I don't know why this doesn't come up more. People get hung up on whether
contractor or FTE fits gig workers better, without ever suggesting there's a
categorization issue here that could best be solved with a new category.

------
searchableguy
I don't understand the obsession of unions on HN (majority are most likely
tech workers without unions or have participated in one. I guess it could be
exotic or the grass is greener on the other side)

Could I please have some papers shedding more light on productivity, societal
gains, monopolistic behaviour etc resulting from unionizing an industry?

Not just perceived benefit but what happens in practice.

Ignoring whether unions are good or not. I find it odd that people here want
another level of management and bureaucracy in their work environment when
simpler solution like universal income exists.

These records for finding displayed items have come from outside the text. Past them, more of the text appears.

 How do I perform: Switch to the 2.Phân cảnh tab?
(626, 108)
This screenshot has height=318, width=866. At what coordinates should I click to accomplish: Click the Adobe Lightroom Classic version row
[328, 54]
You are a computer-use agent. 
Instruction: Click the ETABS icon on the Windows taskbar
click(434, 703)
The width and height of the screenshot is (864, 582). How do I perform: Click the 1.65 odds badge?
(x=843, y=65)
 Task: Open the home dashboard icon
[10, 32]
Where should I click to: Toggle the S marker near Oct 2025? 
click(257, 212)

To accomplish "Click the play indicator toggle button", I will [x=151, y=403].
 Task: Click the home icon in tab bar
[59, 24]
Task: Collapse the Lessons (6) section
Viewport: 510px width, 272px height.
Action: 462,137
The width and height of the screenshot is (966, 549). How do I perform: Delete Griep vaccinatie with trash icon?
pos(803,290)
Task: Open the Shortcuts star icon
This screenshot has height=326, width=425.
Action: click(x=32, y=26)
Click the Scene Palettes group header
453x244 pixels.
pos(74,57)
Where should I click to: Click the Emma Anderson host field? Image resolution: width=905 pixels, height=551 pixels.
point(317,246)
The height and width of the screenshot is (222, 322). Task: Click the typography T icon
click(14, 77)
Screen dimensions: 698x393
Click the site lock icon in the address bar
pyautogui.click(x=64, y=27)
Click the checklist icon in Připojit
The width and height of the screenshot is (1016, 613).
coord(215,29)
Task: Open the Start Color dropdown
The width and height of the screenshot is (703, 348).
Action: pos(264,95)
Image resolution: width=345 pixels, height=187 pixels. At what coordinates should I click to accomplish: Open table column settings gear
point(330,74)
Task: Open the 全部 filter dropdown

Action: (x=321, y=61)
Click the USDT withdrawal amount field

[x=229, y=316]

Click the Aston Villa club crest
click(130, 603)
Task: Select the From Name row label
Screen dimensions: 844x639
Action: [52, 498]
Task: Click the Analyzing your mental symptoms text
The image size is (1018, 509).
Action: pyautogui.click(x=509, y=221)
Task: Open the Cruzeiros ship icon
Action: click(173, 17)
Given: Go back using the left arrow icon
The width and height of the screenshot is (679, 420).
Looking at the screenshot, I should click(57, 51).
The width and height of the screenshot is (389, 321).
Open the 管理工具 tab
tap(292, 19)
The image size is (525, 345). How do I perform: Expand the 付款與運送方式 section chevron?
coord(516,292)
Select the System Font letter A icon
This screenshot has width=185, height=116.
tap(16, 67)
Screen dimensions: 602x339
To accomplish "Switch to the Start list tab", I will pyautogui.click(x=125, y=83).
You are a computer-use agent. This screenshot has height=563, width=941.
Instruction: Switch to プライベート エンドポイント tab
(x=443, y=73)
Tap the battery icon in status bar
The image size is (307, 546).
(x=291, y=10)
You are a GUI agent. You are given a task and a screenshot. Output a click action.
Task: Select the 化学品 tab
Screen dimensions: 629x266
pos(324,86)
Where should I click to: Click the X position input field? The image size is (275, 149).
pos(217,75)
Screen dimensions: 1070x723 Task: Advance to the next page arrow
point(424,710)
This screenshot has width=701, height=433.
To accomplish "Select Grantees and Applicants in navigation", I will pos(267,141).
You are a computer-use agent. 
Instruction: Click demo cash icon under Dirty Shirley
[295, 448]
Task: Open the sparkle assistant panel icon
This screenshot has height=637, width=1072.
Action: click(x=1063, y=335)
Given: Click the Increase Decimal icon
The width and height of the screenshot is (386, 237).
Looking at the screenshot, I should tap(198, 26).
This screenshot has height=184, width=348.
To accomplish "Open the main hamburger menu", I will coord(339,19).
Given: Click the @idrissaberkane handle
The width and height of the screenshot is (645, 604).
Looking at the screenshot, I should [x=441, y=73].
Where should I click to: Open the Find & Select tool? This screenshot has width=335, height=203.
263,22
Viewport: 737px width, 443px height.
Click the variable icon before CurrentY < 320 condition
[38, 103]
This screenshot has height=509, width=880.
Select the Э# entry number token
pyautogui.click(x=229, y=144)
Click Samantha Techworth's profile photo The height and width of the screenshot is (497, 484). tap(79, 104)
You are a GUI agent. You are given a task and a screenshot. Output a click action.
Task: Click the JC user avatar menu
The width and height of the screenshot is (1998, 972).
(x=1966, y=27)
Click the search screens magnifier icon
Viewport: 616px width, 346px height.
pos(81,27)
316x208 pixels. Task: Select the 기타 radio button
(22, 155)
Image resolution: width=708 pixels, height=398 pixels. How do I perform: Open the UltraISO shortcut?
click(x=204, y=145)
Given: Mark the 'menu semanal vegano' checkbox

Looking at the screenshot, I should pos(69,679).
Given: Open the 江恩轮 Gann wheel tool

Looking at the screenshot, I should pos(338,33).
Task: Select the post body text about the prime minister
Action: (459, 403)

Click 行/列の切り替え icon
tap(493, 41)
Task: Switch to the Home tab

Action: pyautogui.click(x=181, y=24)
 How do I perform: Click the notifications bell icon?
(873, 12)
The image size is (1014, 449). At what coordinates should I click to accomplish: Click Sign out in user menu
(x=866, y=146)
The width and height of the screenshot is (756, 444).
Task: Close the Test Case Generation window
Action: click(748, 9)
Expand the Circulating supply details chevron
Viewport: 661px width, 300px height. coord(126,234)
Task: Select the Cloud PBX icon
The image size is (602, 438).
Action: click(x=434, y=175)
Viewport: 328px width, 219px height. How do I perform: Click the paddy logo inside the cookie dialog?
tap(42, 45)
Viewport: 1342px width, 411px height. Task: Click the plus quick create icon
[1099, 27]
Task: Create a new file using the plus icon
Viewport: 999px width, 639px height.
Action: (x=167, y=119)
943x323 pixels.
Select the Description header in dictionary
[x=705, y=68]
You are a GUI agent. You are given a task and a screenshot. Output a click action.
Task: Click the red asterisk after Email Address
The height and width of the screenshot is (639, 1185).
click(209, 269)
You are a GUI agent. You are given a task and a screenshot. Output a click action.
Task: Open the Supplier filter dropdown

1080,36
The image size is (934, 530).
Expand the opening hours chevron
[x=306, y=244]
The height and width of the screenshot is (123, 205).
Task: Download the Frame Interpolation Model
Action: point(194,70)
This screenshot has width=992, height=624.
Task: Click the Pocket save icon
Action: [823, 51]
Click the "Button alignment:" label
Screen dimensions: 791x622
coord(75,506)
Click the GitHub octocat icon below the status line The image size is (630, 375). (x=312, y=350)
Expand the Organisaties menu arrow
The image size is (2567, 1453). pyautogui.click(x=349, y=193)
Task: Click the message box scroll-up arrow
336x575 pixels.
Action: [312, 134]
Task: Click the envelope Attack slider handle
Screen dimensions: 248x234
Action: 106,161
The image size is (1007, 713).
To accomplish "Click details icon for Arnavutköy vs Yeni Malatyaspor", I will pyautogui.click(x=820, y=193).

Universal income will allow low paid workers to stay at home while not
worrying about grinding to put food at their plates. Allowing them more power
_individually_ to negotiate better terms with their employer rather than
having to go through a middle management layer which may or may not be
receptive to your request.

I have a dumb question, what happens when an industry is controlled by one
segregated group by their sex, age, race or any differentiating factor that is
permanent.

Would that not be a challenge with unions?

How do you enforce "diversity" in unions whatever that may be?

Would universal employee benefit from the government not encourage more growth
as small businesses don't need to factor in a lot when hiring workers and will
only need to pay simple tax to the government based on any factor ranging from
employee count to revenue?

------
saltedonion
Can someone with knowledge in Labour protection explain to me why we shouldn’t
let that labor market decide how much these workers are paid?

After all, these technology platforms are making supply and demand more
transparent, and theoretically, market pay rate should adjust quickly to
reflect those changes.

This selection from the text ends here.